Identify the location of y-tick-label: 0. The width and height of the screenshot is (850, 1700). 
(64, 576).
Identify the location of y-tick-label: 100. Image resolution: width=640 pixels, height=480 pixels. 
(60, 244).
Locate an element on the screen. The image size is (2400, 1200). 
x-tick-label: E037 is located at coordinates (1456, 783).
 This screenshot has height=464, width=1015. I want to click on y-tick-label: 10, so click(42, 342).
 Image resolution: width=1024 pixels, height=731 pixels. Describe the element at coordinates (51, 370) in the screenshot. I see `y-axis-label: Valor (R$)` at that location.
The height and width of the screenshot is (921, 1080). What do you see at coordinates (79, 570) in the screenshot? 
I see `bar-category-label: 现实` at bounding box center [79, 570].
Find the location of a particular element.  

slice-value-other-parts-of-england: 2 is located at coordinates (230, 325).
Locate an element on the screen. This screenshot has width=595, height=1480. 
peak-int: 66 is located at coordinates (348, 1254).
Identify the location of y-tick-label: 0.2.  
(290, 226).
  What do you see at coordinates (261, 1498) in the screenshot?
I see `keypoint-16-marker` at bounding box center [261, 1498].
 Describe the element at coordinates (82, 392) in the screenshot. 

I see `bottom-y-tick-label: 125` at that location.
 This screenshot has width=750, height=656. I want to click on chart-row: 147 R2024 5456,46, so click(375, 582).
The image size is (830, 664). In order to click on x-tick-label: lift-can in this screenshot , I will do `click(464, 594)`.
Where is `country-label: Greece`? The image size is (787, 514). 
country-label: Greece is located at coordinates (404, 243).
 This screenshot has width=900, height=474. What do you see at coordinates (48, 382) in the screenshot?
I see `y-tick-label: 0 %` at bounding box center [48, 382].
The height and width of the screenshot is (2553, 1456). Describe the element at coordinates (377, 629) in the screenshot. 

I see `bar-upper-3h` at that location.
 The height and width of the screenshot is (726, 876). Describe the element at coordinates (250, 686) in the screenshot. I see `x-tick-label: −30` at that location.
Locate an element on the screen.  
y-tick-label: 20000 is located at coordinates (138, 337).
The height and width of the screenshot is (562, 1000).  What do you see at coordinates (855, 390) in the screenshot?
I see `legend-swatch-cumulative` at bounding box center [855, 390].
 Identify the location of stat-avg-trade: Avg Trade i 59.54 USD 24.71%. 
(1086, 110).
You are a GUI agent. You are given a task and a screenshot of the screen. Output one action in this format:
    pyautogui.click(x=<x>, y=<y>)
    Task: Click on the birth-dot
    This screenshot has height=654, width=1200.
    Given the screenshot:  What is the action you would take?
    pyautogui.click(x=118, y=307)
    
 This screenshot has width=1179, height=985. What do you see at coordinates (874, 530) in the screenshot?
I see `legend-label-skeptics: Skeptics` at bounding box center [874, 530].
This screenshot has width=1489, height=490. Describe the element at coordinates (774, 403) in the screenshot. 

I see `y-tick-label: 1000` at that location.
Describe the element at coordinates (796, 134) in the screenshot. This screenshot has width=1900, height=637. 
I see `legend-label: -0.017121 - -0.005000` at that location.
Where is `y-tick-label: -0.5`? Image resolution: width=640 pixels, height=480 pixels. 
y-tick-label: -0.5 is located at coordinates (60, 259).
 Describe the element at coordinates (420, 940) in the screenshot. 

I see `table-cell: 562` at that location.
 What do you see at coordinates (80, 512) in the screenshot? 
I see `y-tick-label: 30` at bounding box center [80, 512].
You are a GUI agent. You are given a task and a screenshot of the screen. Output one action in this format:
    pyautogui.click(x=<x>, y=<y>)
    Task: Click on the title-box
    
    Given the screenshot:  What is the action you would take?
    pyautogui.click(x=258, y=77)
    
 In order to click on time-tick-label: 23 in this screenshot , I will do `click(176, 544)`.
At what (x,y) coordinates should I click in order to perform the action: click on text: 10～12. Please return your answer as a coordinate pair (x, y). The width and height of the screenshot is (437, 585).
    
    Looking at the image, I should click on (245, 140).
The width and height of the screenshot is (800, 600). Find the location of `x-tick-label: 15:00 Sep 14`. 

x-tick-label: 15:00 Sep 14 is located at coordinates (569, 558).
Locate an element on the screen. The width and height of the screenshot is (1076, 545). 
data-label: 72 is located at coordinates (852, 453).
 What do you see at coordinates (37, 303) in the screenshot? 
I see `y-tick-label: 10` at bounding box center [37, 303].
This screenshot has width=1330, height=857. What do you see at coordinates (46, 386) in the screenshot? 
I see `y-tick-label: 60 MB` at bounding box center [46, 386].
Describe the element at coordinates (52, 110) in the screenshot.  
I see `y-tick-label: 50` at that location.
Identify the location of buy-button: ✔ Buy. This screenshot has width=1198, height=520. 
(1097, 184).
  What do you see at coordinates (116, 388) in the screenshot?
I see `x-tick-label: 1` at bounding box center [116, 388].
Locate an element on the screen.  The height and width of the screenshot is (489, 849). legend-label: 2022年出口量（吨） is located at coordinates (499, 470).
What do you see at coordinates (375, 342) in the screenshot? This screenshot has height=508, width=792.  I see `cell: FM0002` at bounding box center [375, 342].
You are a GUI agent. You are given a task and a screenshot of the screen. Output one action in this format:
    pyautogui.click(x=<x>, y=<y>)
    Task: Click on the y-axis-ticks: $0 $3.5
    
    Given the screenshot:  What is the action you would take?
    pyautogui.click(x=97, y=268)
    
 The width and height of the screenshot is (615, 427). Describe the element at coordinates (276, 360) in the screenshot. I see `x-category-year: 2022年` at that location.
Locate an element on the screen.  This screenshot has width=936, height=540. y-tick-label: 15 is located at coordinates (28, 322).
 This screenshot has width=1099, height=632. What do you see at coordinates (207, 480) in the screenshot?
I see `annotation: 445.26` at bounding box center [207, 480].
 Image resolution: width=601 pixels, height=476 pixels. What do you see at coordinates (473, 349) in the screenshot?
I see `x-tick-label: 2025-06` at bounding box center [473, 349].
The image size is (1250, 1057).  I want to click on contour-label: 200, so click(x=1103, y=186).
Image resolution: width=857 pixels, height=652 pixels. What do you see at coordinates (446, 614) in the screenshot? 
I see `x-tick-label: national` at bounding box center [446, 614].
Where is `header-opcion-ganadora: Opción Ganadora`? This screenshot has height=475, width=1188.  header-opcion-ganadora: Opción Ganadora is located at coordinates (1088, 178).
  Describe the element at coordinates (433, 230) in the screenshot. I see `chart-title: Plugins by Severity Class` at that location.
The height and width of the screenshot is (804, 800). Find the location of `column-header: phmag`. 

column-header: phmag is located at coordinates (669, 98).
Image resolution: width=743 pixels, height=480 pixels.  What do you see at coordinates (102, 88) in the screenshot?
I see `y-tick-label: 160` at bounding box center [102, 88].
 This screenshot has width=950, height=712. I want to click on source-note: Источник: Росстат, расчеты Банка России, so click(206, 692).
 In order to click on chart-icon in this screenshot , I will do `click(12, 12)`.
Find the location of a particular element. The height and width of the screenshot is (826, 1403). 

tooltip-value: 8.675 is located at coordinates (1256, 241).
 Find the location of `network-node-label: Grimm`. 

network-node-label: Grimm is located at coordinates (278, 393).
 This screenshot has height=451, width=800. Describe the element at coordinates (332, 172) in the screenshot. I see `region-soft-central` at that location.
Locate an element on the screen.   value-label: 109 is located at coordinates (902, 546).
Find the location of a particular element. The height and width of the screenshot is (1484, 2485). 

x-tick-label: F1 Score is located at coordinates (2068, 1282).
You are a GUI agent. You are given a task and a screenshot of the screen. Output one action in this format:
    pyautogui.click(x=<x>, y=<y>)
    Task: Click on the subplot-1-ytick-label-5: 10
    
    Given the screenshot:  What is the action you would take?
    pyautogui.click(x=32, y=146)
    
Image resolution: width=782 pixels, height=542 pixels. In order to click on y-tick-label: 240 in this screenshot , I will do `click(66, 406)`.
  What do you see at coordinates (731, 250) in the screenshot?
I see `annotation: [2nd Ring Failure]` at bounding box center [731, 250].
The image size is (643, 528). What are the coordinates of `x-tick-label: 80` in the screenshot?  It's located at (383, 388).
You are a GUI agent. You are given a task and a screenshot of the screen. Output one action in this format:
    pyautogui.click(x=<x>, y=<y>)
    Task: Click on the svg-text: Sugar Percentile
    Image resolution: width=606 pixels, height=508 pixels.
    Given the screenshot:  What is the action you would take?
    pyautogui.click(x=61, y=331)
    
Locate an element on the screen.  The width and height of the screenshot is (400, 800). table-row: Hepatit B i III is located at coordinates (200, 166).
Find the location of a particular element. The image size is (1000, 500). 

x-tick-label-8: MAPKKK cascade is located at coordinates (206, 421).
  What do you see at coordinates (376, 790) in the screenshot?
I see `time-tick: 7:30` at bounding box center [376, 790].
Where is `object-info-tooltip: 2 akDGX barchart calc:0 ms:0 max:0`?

· · · ·

= Try it =
Locate each line of the items above that contains the string "text" and copy those lines.

= Exercise response =
At what (x,y) coordinates should I click in order to perform the action: click on text: 10～12. Please return your answer as a coordinate pair (x, y). The width and height of the screenshot is (437, 585).
    Task: Click on the svg-text: Sugar Percentile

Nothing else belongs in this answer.